— Required work —
Rewrite every row below from the one containing "Task: Click the back arrow in popup header" down to the one containing "(x=184, y=430)", swapping "GUI agent" for "desktop agent" and leaving everything else unchanged.

— Given entries —

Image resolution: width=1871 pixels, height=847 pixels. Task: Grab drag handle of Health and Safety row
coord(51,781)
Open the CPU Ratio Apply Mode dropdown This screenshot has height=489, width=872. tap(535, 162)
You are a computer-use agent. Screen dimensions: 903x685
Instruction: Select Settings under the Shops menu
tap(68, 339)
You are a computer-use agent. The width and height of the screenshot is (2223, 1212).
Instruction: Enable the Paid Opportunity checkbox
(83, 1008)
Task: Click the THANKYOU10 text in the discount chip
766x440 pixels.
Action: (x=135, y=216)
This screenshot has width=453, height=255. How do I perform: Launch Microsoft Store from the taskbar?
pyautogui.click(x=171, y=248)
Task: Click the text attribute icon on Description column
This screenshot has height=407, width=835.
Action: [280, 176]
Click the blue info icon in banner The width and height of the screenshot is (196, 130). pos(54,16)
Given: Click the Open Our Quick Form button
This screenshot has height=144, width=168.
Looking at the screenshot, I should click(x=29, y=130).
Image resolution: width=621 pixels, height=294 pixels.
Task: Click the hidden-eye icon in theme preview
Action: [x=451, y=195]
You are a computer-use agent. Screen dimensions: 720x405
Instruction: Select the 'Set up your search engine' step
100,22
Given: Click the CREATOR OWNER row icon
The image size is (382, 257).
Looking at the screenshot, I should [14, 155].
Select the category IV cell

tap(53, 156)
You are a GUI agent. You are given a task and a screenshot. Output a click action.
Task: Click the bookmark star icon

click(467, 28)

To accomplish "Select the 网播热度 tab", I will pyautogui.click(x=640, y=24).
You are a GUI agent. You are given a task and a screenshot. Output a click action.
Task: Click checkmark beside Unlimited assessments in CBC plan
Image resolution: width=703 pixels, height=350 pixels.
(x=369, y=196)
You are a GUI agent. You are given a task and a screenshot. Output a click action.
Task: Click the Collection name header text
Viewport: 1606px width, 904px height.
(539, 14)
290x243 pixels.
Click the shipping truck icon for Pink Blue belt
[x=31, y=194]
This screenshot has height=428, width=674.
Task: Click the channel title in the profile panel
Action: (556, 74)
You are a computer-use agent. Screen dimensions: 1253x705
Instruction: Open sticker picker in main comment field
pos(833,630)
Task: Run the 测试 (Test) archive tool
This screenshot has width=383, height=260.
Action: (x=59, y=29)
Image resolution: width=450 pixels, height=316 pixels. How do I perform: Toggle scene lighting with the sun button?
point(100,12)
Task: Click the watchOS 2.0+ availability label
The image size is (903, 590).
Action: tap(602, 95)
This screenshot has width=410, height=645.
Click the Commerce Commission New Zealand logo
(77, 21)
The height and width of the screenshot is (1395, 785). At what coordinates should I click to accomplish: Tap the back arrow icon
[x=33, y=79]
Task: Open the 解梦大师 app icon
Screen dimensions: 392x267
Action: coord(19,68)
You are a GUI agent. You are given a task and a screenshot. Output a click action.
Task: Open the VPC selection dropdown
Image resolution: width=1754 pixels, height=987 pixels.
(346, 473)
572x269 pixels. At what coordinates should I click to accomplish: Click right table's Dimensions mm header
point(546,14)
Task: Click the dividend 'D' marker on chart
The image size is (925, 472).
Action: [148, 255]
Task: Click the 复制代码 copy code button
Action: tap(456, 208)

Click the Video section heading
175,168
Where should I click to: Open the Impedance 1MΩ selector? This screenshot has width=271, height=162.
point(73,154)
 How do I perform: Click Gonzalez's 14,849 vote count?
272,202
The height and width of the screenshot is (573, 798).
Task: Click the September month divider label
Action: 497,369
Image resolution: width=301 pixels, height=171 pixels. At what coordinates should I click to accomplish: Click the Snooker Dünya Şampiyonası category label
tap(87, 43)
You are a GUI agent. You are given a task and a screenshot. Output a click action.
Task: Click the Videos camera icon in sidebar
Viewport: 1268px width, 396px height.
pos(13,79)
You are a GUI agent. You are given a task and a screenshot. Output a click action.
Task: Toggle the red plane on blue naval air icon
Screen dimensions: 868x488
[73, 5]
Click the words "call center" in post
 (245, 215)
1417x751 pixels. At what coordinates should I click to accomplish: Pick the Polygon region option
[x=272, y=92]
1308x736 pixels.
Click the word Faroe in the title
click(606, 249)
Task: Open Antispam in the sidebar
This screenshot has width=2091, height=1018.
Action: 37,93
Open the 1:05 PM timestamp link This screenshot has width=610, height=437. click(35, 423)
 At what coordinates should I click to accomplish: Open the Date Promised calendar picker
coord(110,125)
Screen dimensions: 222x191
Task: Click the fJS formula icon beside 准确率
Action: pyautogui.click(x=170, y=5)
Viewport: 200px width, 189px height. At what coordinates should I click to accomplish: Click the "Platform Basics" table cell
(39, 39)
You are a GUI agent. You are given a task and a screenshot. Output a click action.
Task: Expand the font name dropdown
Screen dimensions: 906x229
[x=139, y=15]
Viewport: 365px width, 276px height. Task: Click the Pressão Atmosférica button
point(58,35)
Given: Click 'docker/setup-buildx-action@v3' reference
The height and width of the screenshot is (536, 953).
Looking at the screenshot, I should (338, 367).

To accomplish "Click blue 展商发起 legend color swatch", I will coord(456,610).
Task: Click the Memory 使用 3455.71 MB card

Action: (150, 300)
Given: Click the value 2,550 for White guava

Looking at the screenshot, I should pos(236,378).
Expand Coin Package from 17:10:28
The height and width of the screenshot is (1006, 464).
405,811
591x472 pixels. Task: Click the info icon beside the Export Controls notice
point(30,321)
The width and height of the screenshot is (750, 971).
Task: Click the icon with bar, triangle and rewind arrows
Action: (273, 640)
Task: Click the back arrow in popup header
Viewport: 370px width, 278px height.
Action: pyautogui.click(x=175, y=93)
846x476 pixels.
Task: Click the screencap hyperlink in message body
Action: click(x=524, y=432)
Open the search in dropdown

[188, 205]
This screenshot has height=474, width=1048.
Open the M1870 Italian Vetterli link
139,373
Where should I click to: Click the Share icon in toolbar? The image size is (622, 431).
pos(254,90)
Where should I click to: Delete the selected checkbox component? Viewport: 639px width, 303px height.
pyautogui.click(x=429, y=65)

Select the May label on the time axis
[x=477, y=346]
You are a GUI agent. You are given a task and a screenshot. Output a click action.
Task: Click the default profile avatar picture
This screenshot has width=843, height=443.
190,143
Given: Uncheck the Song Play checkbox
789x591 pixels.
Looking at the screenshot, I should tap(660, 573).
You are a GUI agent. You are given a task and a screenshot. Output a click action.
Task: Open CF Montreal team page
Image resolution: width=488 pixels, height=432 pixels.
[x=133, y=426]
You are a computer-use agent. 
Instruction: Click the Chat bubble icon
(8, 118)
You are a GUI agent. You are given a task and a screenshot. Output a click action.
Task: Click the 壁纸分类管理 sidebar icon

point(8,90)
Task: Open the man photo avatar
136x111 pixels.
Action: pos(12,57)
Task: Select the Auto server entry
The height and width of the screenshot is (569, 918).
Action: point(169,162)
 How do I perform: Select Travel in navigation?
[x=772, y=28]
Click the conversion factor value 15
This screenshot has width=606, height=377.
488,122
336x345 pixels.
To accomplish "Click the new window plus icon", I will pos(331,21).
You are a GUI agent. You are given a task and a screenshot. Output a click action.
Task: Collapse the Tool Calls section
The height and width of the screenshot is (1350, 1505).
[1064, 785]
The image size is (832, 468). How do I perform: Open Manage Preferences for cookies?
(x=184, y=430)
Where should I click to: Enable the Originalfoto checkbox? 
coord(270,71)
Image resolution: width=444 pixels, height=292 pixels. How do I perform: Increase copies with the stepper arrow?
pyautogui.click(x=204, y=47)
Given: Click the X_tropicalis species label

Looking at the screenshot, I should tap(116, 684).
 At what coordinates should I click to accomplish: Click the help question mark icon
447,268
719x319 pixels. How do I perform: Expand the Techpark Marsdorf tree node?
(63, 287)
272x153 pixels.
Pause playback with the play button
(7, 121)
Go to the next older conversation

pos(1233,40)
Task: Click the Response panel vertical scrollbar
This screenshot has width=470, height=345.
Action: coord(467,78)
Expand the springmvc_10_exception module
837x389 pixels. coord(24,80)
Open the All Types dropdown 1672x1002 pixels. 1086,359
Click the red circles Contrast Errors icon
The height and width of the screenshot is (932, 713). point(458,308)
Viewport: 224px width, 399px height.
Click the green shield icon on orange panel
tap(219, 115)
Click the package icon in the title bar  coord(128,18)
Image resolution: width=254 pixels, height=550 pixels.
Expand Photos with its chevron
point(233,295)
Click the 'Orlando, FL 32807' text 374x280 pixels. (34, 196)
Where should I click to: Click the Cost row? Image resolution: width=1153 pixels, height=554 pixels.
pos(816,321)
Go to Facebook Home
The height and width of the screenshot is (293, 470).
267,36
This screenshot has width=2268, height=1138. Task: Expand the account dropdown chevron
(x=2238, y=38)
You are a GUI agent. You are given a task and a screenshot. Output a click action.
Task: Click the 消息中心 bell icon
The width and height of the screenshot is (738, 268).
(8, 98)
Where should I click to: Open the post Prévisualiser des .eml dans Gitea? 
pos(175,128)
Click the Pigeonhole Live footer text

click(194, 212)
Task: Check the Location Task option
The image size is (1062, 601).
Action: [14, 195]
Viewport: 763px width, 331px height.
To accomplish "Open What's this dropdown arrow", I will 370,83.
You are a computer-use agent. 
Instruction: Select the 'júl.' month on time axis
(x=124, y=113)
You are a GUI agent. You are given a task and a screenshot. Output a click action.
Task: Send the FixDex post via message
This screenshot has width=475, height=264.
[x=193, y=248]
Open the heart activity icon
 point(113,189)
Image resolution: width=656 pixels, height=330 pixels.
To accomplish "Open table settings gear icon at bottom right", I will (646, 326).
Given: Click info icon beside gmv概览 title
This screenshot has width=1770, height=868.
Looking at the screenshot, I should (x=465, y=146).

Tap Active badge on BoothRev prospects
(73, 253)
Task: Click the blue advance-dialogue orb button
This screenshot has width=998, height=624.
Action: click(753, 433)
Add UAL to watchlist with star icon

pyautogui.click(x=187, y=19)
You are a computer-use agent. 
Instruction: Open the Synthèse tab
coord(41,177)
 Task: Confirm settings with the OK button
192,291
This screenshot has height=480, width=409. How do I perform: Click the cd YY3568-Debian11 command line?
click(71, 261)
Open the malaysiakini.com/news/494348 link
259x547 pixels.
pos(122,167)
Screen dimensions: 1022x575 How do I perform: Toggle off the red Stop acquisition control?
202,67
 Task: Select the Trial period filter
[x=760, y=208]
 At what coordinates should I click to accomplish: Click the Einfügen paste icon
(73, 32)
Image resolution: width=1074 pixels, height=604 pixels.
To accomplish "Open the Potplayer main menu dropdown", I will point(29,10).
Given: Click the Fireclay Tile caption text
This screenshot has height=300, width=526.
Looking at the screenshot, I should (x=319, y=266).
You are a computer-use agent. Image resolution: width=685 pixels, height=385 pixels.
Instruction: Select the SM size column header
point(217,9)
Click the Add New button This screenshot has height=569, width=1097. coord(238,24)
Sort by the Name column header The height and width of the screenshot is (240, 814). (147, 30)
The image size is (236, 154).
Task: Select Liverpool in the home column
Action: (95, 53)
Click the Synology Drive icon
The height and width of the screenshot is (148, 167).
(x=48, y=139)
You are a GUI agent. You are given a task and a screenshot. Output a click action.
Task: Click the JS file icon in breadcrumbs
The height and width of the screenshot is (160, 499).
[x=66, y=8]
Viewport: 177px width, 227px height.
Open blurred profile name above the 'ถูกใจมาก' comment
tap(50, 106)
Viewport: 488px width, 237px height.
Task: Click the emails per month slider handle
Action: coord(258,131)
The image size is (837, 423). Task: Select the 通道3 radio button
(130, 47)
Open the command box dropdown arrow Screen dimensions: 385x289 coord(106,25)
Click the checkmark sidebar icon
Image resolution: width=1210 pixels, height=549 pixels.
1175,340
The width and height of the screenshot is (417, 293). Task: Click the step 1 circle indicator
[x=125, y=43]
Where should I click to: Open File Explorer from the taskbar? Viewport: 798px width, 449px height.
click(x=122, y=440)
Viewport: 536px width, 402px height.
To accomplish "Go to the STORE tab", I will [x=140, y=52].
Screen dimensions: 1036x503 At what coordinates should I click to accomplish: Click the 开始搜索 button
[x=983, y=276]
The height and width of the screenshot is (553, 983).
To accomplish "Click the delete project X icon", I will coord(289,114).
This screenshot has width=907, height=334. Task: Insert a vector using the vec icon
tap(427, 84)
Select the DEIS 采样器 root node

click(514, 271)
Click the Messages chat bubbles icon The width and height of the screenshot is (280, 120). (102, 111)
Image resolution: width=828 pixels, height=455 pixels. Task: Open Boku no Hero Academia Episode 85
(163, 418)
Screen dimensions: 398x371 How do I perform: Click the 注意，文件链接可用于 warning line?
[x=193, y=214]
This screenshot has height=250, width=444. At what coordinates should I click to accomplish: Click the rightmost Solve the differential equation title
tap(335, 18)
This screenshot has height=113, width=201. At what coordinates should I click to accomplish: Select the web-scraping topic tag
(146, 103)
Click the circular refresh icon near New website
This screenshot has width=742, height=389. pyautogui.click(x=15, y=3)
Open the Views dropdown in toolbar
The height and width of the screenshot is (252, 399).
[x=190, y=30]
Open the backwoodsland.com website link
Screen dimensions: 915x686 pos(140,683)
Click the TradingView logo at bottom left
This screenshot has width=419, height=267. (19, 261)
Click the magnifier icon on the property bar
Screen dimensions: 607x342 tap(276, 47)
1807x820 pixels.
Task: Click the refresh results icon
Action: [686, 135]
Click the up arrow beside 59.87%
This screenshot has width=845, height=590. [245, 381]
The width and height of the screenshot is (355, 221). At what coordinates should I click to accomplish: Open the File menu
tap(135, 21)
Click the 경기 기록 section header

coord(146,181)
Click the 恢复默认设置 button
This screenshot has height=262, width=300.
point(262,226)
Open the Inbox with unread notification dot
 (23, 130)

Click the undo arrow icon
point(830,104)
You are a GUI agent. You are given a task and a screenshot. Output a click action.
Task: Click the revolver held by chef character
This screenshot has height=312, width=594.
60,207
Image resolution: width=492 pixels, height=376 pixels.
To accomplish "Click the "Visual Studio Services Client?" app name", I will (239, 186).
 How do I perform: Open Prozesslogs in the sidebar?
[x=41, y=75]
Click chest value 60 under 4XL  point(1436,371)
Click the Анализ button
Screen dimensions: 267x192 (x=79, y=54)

— Answer in full —
Task: Click the back arrow in popup header
Viewport: 370px width, 278px height.
Action: pyautogui.click(x=175, y=93)
846x476 pixels.
Task: Click the screencap hyperlink in message body
Action: click(x=524, y=432)
Open the search in dropdown

[188, 205]
This screenshot has height=474, width=1048.
Open the M1870 Italian Vetterli link
139,373
Where should I click to: Click the Share icon in toolbar? The image size is (622, 431).
pos(254,90)
Where should I click to: Delete the selected checkbox component? Viewport: 639px width, 303px height.
pyautogui.click(x=429, y=65)

Select the May label on the time axis
[x=477, y=346]
You are a desktop agent. You are given a task and a screenshot. Output a click action.
Task: Click the default profile avatar picture
This screenshot has width=843, height=443.
190,143
Given: Uncheck the Song Play checkbox
789x591 pixels.
Looking at the screenshot, I should tap(660, 573).
You are a desktop agent. You are given a task and a screenshot. Output a click action.
Task: Open CF Montreal team page
Image resolution: width=488 pixels, height=432 pixels.
[x=133, y=426]
You are a computer-use agent. 
Instruction: Click the Chat bubble icon
(8, 118)
You are a desktop agent. You are given a task and a screenshot. Output a click action.
Task: Click the 壁纸分类管理 sidebar icon

point(8,90)
Task: Open the man photo avatar
136x111 pixels.
Action: pos(12,57)
Task: Select the Auto server entry
The height and width of the screenshot is (569, 918).
Action: point(169,162)
 How do I perform: Select Travel in navigation?
[x=772, y=28]
Click the conversion factor value 15
This screenshot has width=606, height=377.
488,122
336x345 pixels.
To accomplish "Click the new window plus icon", I will pos(331,21).
You are a desktop agent. You are given a task and a screenshot. Output a click action.
Task: Collapse the Tool Calls section
The height and width of the screenshot is (1350, 1505).
[1064, 785]
The image size is (832, 468). How do I perform: Open Manage Preferences for cookies?
(x=184, y=430)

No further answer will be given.